[Dataset records — start]

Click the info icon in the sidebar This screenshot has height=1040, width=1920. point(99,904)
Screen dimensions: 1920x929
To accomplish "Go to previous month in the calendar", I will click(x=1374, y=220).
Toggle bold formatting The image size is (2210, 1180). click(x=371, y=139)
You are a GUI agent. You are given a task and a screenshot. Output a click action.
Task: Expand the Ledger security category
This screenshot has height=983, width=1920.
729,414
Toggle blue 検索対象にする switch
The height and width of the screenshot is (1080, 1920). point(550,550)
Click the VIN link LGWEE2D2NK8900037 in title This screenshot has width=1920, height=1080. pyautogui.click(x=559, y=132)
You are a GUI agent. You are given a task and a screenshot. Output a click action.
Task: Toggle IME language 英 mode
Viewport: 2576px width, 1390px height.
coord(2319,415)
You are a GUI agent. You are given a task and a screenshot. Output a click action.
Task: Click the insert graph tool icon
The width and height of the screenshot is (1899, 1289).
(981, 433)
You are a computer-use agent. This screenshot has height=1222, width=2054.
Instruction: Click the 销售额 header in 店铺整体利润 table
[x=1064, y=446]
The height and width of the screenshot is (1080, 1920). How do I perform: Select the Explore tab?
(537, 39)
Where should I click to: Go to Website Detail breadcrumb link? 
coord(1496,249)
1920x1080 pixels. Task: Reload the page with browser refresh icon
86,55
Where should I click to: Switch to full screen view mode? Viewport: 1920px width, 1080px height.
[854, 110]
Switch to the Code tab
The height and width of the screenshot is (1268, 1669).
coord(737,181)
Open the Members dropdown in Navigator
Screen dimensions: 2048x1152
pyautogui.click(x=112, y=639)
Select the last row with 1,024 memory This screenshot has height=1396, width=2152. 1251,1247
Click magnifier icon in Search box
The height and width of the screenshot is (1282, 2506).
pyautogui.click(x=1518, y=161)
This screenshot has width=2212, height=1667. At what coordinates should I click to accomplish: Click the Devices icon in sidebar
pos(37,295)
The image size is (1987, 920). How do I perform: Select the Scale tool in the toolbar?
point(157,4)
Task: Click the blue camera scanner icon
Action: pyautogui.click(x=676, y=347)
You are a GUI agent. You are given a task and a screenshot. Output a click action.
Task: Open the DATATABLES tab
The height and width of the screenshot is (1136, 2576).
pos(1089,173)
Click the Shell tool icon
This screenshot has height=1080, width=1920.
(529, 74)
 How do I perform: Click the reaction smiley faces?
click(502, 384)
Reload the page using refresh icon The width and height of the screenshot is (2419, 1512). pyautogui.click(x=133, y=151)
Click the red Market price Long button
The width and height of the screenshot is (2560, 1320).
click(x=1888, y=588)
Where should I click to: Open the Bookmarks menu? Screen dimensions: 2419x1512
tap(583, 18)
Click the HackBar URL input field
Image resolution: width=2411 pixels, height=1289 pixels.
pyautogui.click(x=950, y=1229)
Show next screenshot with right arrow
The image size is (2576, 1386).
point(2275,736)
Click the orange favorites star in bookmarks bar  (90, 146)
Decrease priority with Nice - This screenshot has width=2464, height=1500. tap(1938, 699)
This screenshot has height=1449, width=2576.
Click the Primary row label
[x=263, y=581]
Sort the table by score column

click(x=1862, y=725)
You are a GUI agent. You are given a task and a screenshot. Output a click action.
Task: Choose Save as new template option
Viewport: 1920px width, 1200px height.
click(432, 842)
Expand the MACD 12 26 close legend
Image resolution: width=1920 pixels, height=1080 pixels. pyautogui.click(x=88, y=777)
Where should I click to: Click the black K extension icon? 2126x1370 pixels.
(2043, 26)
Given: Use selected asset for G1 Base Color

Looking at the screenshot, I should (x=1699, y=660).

[Dataset records — finish]

What is needed: Copy exactly the stretch of data above from the line with "Where should I click to: Switch" through the line with "Switch to the Code tab", and omit all other lines.

Task result:
Where should I click to: Switch to full screen view mode? Viewport: 1920px width, 1080px height.
[854, 110]
Switch to the Code tab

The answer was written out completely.